Balance sheet is a critical financial statement that offers a snapshot of a business’s financial health, revealing the company’s assets and liabilities during a specific period. It is essential because it helps stakeholders, such as investors and creditors, understand a company’s financial health.
It typically includes three main sections — assets, liabilities, and shareholders’ equity. Assets can be things like cash, buildings, and inventory. Liabilities are debts and obligations. Shareholders’ equity represents the owner’s interest in the company.
The balance sheet is prepared by a company’s accountants or financial professionals. They gather financial data and organise it into the balance sheet format.
What Are The Uses Of A Balance Sheet?
A balance sheet has several uses. It helps potential investors assess a company’s financial health before investing. It also guides creditors in deciding whether to lend money to a company. Internally, it helps management track the company’s financial progress.
What Is A Financial Statement?
A financial statement is a document that provides a summary of a company’s financial activities and performance. The main types of financial statements are balance sheets, income statements, cash flow statements, and statements of changes in equity.
How Are Balance Sheets Different From Financial Statements?

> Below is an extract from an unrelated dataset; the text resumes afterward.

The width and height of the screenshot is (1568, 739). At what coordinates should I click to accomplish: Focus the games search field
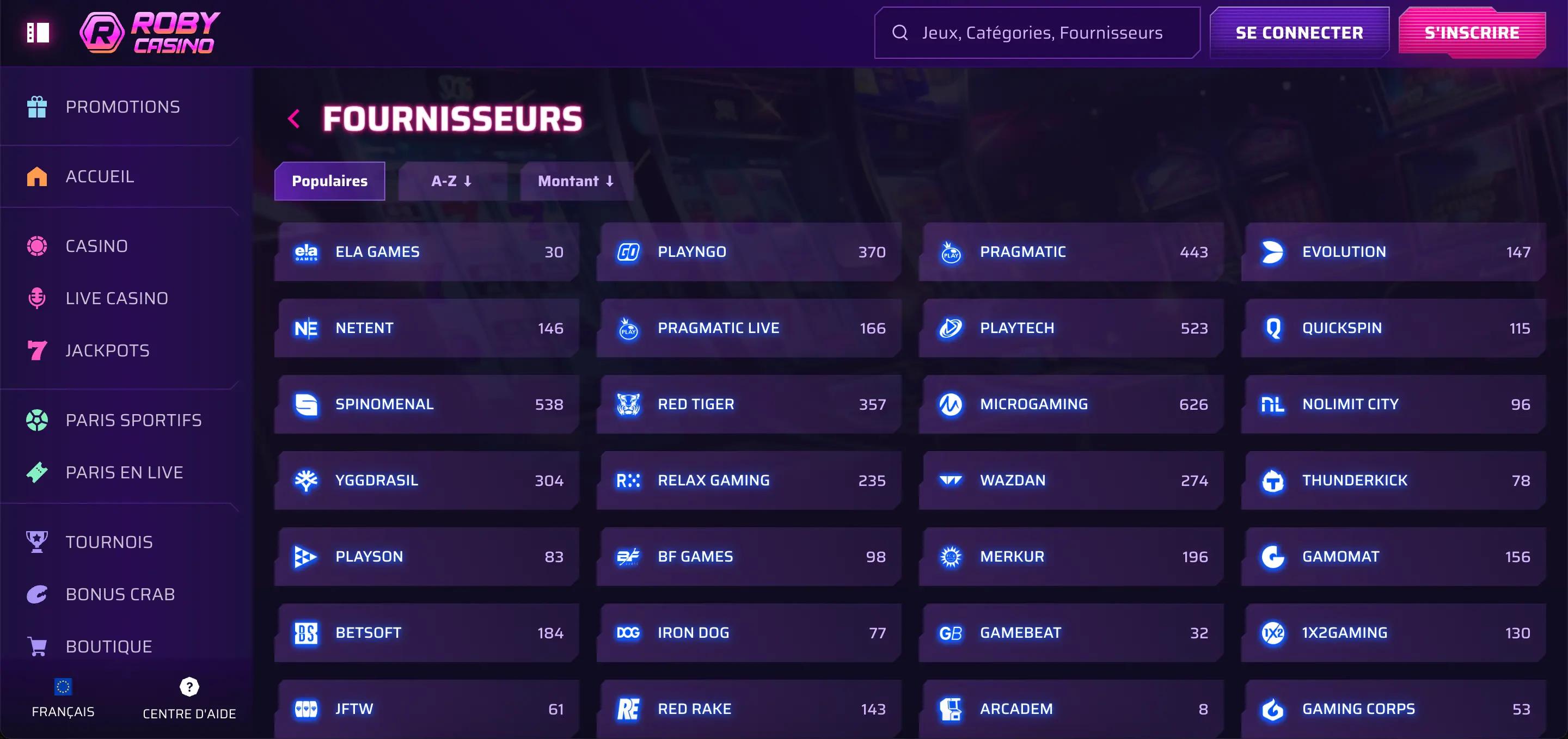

While both financial statements and balance sheets are crucial for understanding a company’s finances, they serve different purposes. A balance sheet provides a snapshot of a company’s financial position at a specific moment, focussing on assets, liabilities, and equity.
In contrast, financial statements include various reports that cover a broader range of financial activities over a specific period, such as revenue, expenses and cash flows.
What Is An Income Statement?
An income statement, also known as a profit and loss statement, is a financial statement that shows a company’s revenues, expenses, and net income (or loss) over a specific period, like a month, quarter, or year. It helps assess a company’s profitability by comparing revenue and expenses.